Two girls have gone to school for 9 years and have graduated secondary school and been notified their grades are good enough to enter university in the fall. One little boy is still in secondary school this year. 

Funding for girls is so very important as if  family has to choose who goes to school it is usually the boys. In one of our cases one girl and the little boy have an ill mother so their future relies on the shoulders of the girl who wishes to be a teacher with a sub focus on education for the deaf. University fees are US$2,035.29 per year. This covers room, board, and all school feels. The secondary school fees for the boy  is US$1,300.00.

The Foundation is going to do its best for them to continue school. It will mean less that we have to use for other projects.

Thank you for listening.  Helen & Bill Allen


With our pallet shipments finally arriving after 12 months in the shipping and customs netherworld of Uganda, we made the decision not to do that again. The Red Cross ran across the same issues with 4 40' containers of donated items.
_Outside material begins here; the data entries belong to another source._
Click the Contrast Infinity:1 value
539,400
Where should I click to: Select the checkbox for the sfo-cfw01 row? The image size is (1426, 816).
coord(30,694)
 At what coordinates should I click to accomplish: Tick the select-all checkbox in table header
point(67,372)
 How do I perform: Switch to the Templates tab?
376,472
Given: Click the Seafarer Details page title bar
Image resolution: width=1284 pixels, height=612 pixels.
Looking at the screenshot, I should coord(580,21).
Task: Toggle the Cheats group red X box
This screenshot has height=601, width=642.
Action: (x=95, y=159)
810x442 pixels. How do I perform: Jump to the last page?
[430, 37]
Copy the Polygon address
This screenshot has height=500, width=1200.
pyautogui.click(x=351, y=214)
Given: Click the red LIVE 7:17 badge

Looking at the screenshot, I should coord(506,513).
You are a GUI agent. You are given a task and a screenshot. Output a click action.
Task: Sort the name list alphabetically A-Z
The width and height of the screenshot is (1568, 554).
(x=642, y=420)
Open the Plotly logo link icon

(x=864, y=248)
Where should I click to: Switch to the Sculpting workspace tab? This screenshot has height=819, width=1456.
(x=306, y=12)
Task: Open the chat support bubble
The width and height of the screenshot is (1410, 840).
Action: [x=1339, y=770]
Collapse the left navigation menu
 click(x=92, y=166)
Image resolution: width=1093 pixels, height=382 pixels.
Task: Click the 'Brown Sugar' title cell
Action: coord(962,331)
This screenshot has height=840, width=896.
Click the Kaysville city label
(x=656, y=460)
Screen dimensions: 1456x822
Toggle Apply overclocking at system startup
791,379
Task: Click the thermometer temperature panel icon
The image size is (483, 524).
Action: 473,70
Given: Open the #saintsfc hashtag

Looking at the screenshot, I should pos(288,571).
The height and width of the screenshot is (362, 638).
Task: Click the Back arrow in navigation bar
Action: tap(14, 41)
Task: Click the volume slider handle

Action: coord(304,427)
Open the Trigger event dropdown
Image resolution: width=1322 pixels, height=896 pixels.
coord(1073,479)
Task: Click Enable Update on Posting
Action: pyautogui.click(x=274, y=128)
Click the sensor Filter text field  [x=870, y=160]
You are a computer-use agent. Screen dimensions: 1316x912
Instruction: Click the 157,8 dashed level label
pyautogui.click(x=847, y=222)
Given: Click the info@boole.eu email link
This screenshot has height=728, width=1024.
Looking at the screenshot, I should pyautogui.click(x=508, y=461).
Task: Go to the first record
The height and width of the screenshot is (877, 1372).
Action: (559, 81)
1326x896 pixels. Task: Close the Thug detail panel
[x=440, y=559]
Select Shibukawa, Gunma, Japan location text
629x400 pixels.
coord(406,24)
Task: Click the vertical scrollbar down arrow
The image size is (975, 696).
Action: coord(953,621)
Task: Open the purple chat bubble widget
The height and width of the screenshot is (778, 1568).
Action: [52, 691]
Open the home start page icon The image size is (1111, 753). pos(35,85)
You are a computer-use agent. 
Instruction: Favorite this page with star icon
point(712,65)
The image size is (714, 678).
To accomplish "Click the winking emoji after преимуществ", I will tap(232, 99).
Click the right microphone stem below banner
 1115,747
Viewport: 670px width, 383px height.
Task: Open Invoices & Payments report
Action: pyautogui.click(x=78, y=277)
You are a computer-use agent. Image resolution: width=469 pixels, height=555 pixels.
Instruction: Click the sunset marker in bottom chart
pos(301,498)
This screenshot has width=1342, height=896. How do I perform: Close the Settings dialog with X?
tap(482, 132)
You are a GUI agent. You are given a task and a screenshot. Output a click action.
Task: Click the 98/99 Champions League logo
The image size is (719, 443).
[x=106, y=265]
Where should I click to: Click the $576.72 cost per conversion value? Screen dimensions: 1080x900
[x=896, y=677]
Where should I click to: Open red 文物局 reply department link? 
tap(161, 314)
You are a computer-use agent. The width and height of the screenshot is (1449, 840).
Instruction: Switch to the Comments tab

It is maddening when people really need donated items to assist them in their lives, and bureacrats decide they either need baksheesh, or some invented customs duty.  The feminine hygiene kits we made here in Cody Wyoming, we tested by Uganda customs at a lab for "staph". Goodness did they think we would send used kits ........ So two kits that were taken from the shipment were sent to a lab and of course lab fees, then they kept the negative kits. Kits that could have gone to two girls.   One of our Board members, Mary Ann and me have been making kits so we can just send some in the mail to them to try and keep up a stock as needed. It is what we do with our spare time, and funds from our general fund.

We hope to be able to continue to fund breakfasts for the children; funds to help the school children and possibly buy more wheelchairs this year. 

We thank our donors who believe in our mission and wish all a wonderful new year.

November 2019

Since last October, 2018, two pallets were packed and shipped to Masaka Uganda, from wyoming and Perth Australia.  Both packed so not one square inch was to spare.  We were assured by shippers that they would be in Masaka before a mission of six of us flew to Masaka in February 2019.  This was not to be due to changes in Inland Revenue in Uganda, Tanzania and Kenya, whereby  items were being inspected and taxed depending on the knowledge of the inspector. For instance they wanted to tax us on handmade scrap baby quilts, which had a handmade label attached, then changed their minds; but taxed us on nboxes of school pencils as they were "made in China" purchased from our local Dollar Tree.  The took two feminine hygiene kits to a labratory to check for "staph" and we had to pay for the negative lab results and of course the kits weren't returned to us. It was a never ending daily stream of regulations that diudnt make good sense in any manner. 

However that is all over and the pallets have been forwarded to CBIRD in Uganda and are now in the process sof distribution to the school, the medical clinic and to other recipients.

We are not the only ones who have fallento this recent trap - of course it is all about money, not caring for the poor of the country who desperately need the help.  The Red Cross have four 40 foot containers languishing awaiting for bureaucratic wheels to turn. 

We are happy however that items donated and hand sewng have arrived and are currently in the donation process.

To add to the girls' feminine hygiene kits we put together (220 of them) we are currently sewing 20 more kits to add to inventory and can be used as needed and will assist the girls in coming to school consistently instead of dropping out, or early marriage.  We used approximately 1 mile of thread and that is an estimate on the light side.

Sincerely thanks to everyone who helped pack pallets, donated items, sewed in their spare time and cheered us on.

The pallet from Australia was donated from a retiring businessman who owned  sports store. From photos you will see just how much these new and updated school sports equipment items were appreciated.  We will be posting photos on the gallery page.

This is a new and updated web site  and some pages are still to be completed.

Once again thank you for everyone who supported us in one way or another to help these people in the Masaka region of Uganda.